Although personally I wouldn't have the flu vaccine, the fact that it exists is a testimony to the efficacy of modern medicine. Those who are against immunisations as a whole might like to imagine life before routine vaccination was brought in.
My grandmother and her two sisters had diphtheria in the 1940s. Diphtheria causes a membrane to grow either across the nose or throat - if you're unlucky enough to have both grown over, you die. Or at least you did then. It's contagious. They were treated in an isolation hospital a long way from where their parents lived. When their parents visited, they had to view them through glass and weren't allowed to touch or speak to them. Any presents brought in were burnt once the girls were better again, as was all their bedding and clothes. They were in hospital for SIX months, a huge chunk out of their lives at the time.
Although medicine has come on in leaps and bounds since then, diphtheria can and does still kill children and adults.
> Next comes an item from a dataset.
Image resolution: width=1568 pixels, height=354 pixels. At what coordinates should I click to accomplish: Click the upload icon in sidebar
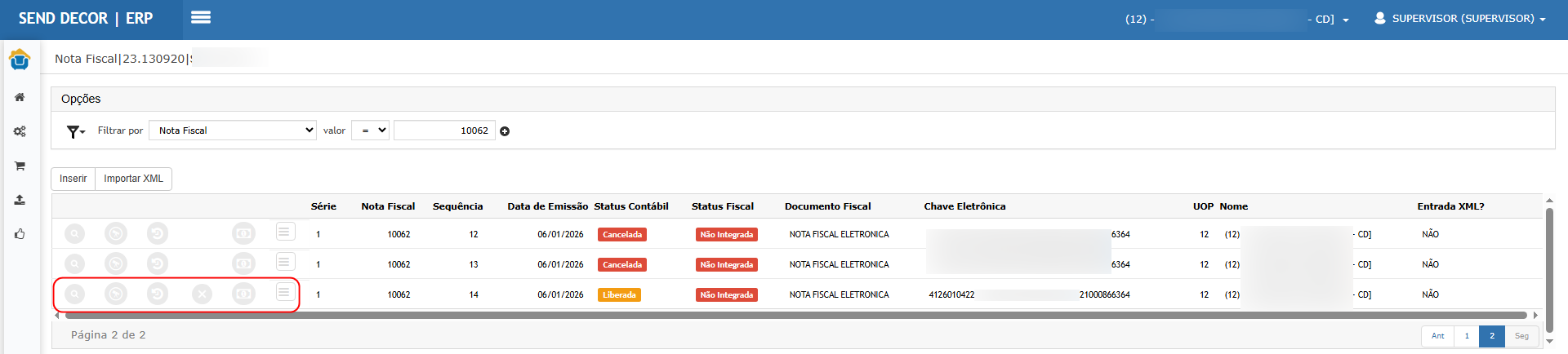20,200
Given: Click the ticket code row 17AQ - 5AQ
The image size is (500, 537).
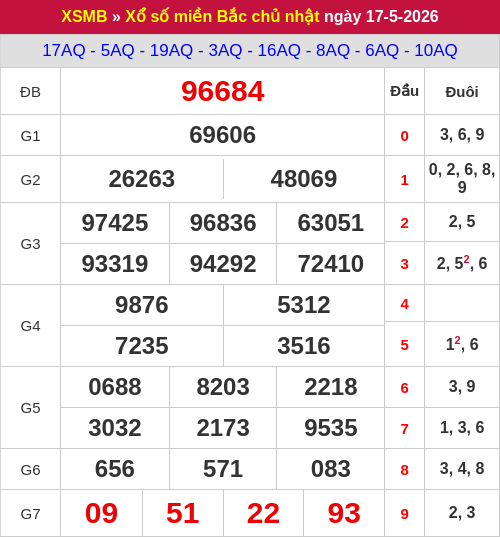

In the 90s, there was a huge outbreak in the former USSR after the vaccine programme broke down, killing 5000 people. I'm sure my great grandmother would have given anything to prevent her children becoming so very sick, especially something so small as a quick injection.
Vaccinations are not some evil plague wrought by pharmaceutical companies to kill us all and then take our money. They have improved life expectancy among children IMMEASURABLY in the last 60 years, and eradicated some previously widespread infections, such as smallpox.